Who deleted my post?

Who deleted my post?

We find that most of our publishers struggle to keep their website properties up to date.  It is not that hard to string a few words together keep online presence fresh, but we understand that life is increasingly too short and there’s never enough time.  We already need extra time to update our facebook status, check so and so’s relationship status, catch up with the latest episode of whatever on iPlayer and so many other things that your free website is the last thing on your mind.  We understand. And lack of freshness is just fine and dandy, so long as your mission critical project timeline doesn’t rely on it and hey, your immense following on twitter isn’t really paying attention as they forgot what they were thinking 30 seconds ago. Phew!

But this is not strictly a tirade at our shortening attention spans, which are being progressively eroded by modern technology, though we would support efforts to deepen rather than skim. This is a plea to those who seem to have too much time on their hands. Yes they exist! True enough they are in a minority, but we have them here and there even in our locality. These people have a habit of doing 2 things, which are frowned upon.

The first is reblogging.

Reblogging (or, in Twitter parlance, retweeting) is the mechanism … which allows users to repost the content of another user’s post with an indication that the content of the repost is … from another user.

Wikipedia

 

Beware if you indulge in brazen or uncritical copying of someone else’s article, copy pasting it as your own. Beware of rogue formatting which messes up the professional look of your website or shouts “I am a technophobe and proud of it”. Beware of copyright infringement. It is against our terms. Just like nicking images for your website, stealing content is a no no, though you can use short quotes, like we have above, using dots to omit words or [square brackets to add a clarifying word]. We could not fight a test case in court for copyright infringement nor would we.  Avoid getting nasty emails from the owner insinuating you are a thief, it can be quite distressing.

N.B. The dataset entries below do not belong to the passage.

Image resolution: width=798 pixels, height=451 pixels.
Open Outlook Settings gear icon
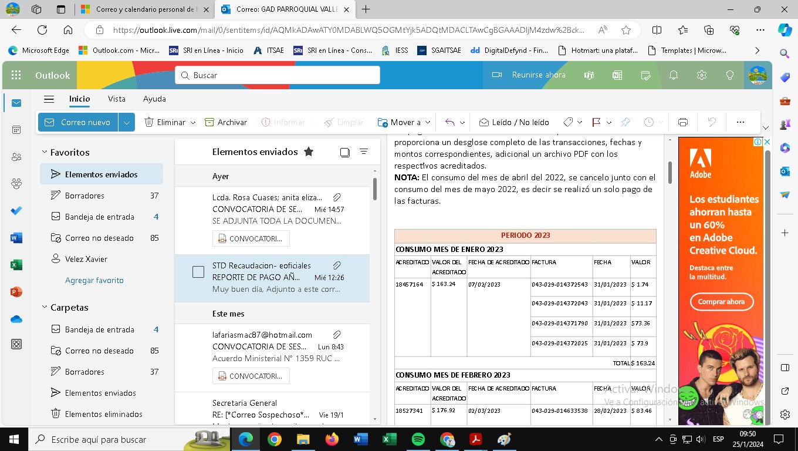701,75
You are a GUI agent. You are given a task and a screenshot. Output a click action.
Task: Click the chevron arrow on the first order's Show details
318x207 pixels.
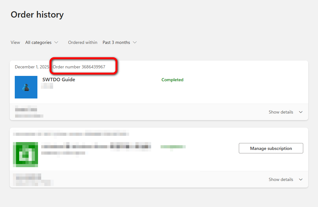pyautogui.click(x=301, y=112)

But take a moment or 2 and ask your self a few rhetorical questions and answer them in your blog or website.  You might be surprised that have something original to say? We love original content on ourlocality, we are not a reblogging platform. Then your worst crime then might be that someone accuses you of being ‘derivative’ or ‘unoriginal’ in your use/critique of other’s content. And, it probably takes the same amount of time to fix the all the formatting errors you just copied as does to to write a few original words of your own.

Second is duplicate content.

Duplicate content … refers to substantive blocks of content … that either completely match other content or are appreciably similar.

Google

Non-malicious duplicate content could include: quotes in discussion forums; shopping products appearing in multiple categories; printer-only versions of web pages.

Oh heck, so what is malicious duplicate content? Content deliberately duplicated to manipulate search engine rankings and win more traffic. You may ask is that really such a bad thing (to want more traffic)? Well yes. Such practices can also result in a poor user experience, especially if your visitor sees substantially similar stuff repeated within a set of search results or family of related websites. Remember our advice of not using more than 2 categories to organise your articles? There’s other reasons for not duplicating content on ourlocality:

  • your news is already syndicated to news.ourlocality.org automatically
  • we spin out all your news snippets to facebook
  •  we spin a headline to twitter too
  • we provide you with RSS tools and facebook and twitter tools to do this yourself

Ourlocality policy is that we do not approve of multiple repeat posts on different websites as they appear to search engines as if you are indulging in SPAM (it would be deleterious for all our users if ourlocality were to be labelled this way by search engines), confuses people searching google if the same stuff appears in different places, and it pollutes our newsfeed with repetition, which as you know is much worse an offence than deviation or repetition (in fact it is the equivalent of communicating with a sawn off shotgun).

Plus every time you publish a new story it creates clutter on ourlocality servers, which we have to pay for.

Moral. Publish twice and you will definitely be damned! We always delete repeat posts from news feeds, facebook and twitter when we spot them – no questions asked.

Parodying Google’s advice “Don’t do it!”